To compare semaglutide efficacy and safety in race and ethnicity subgroups across the SUSTAIN trials.
Post hoc analysis of data from phase 3 randomized SUSTAIN 1–5 and 7 (pooled), and SUSTAIN 6 trials.
3074 subjects (SUSTAIN 1–5 and 7) and 1648 subjects (SUSTAIN 6).
Semaglutide 0.5 or 1.0 mg, placebo, or active comparator (sitagliptin 100 mg, exenatide extended release 2.0 mg, insulin glargine 100IU/ml and dulaglutide 0.75 or 1.5 mg).
Change in hemoglobin A1C (HbA1c) and body weight from baseline to weeks 30, 40 and 104, and other efficacy and safety endpoints.

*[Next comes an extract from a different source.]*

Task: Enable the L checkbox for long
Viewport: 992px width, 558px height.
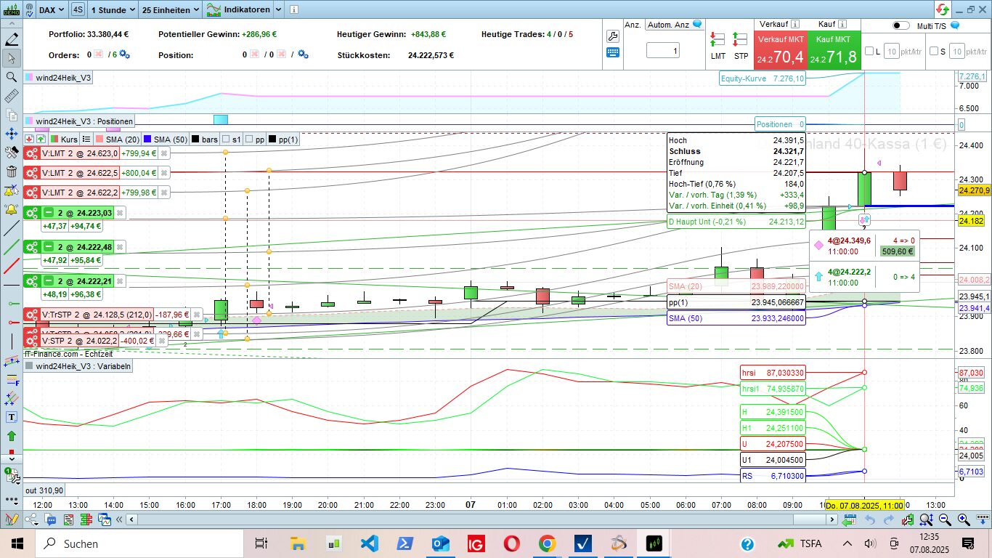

HbA1c was reduced from baseline by 1.0 to 1.5 percentage points and 1.3 to 2.0 percentage points, and body weight was reduced by 2.3 to 4.7 kg and 3.6 to 6.1 kg with semaglutide 0.5 and 1.0 mg, respectively, across race and ethnicity subgroups. Minor changes in blood pressure and lipid profiles were observed. Adverse events (AEs) were reported in similar proportions of subjects across trials. More Asian versus other race subgroups discontinued treatment prematurely due to AEs. The most commonly reported AEs were gastrointestinal disorders.
In this SUSTAIN trials post hoc analysis, semaglutide was associated with consistent and clinically relevant reductions in HbA1c and body weight in subjects with T2D, with minor variations in efficacy and safety outcomes associated with race or ethnicity.